**Extract provided:**
How is a Jew raised then?
With Jewish values enforced in the home. A respect for people of different faiths and ethnicities. A respect for parents, and people in general.
Jews are raised with Jewish experiences, revolving around Jewish holidays and Jewish issues- JEWISH RELIGIOUS TEXTS, TORAH, TALMUD, Midrash, etc.
I believe that even if you are intermarried it is still possible to raise your child Jewish - Reform or not. It's just a whole lot harder to do so.
The fact that the Reform movement doesn't explain what "raised Jewish" means, is of little consequence.
There are certain elements of Judaism that are unique to Judaism. The holidays and their meaning, for example. There are other ideas that are more universal that are taught in many religions, such as those expressed in the 10 commandments, for example.
Using the term "raised Jewish" is an exclusive term, though, because there are some things, if taught to your children, cannot be considered Jewish. If you teach your child, or allow the child to be taught, that Jesus is God, messiah, etc., that is not Jewish. Same thing if you teach your child there is more then one God - like in Buddhism. If you take your child to church on a religious holiday, on a consistent basis, you are not raising your child Jewish. (It's one thing to do so to learn about another religion on an academic level, it's different when you go because mommy or daddy doesn't go to synagogue.) If you allow for these scenarios or others similar to occur within your household, then you are not raising your child Jewish.

**Available data:**

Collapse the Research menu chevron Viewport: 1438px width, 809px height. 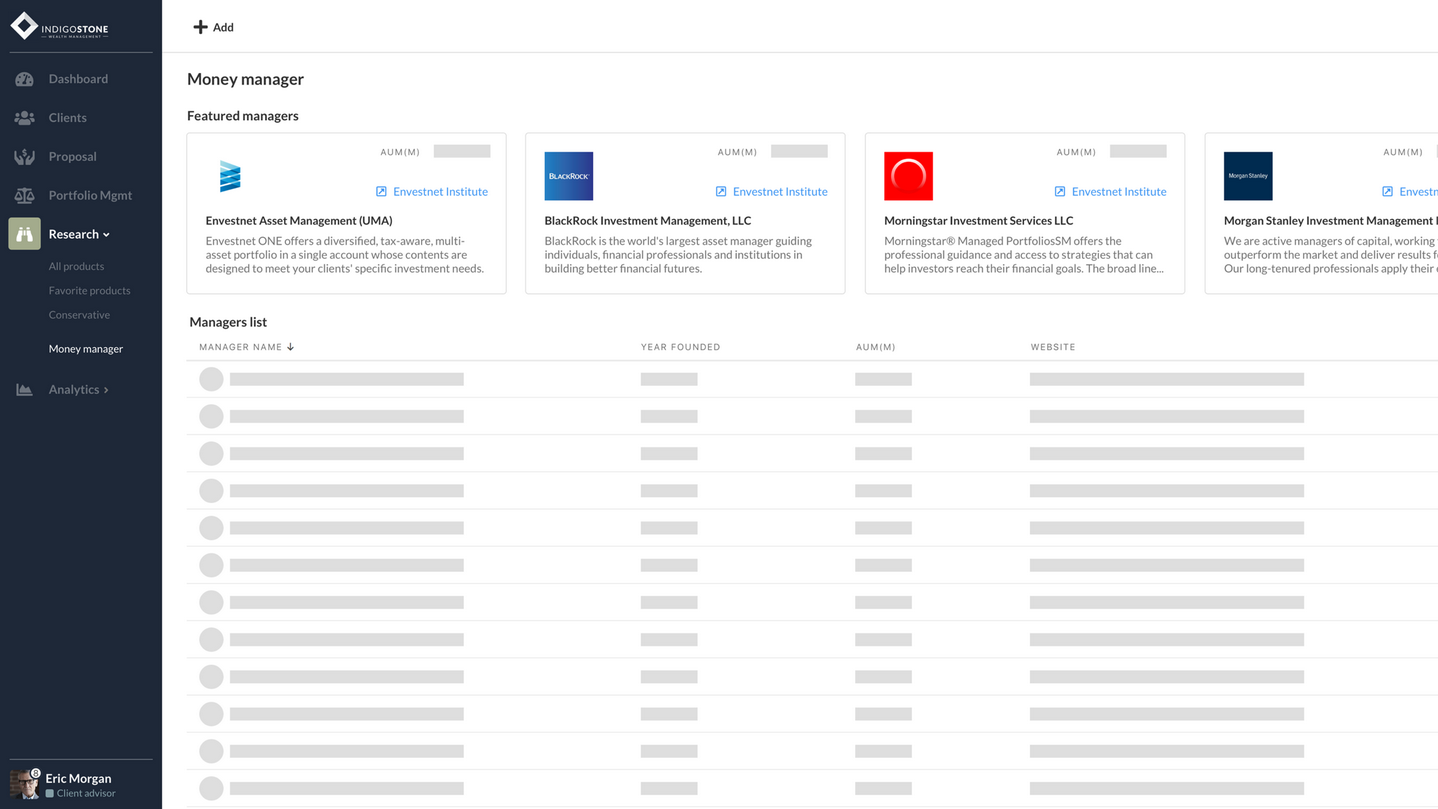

**Work to be completed:**
Answer these questions using the post about raising a child Jewish:
1. Which religious texts does the post name?
2. What does the post give as an example of ideas taught in many religions?
3. What does the post say about raising a child Jewish when intermarried?
The listing has nothing to do with this.

**Reply:**
1. The Torah, the Talmud, and the Midrash.
2. The ideas expressed in the 10 commandments.
3. It is still possible, but a whole lot harder.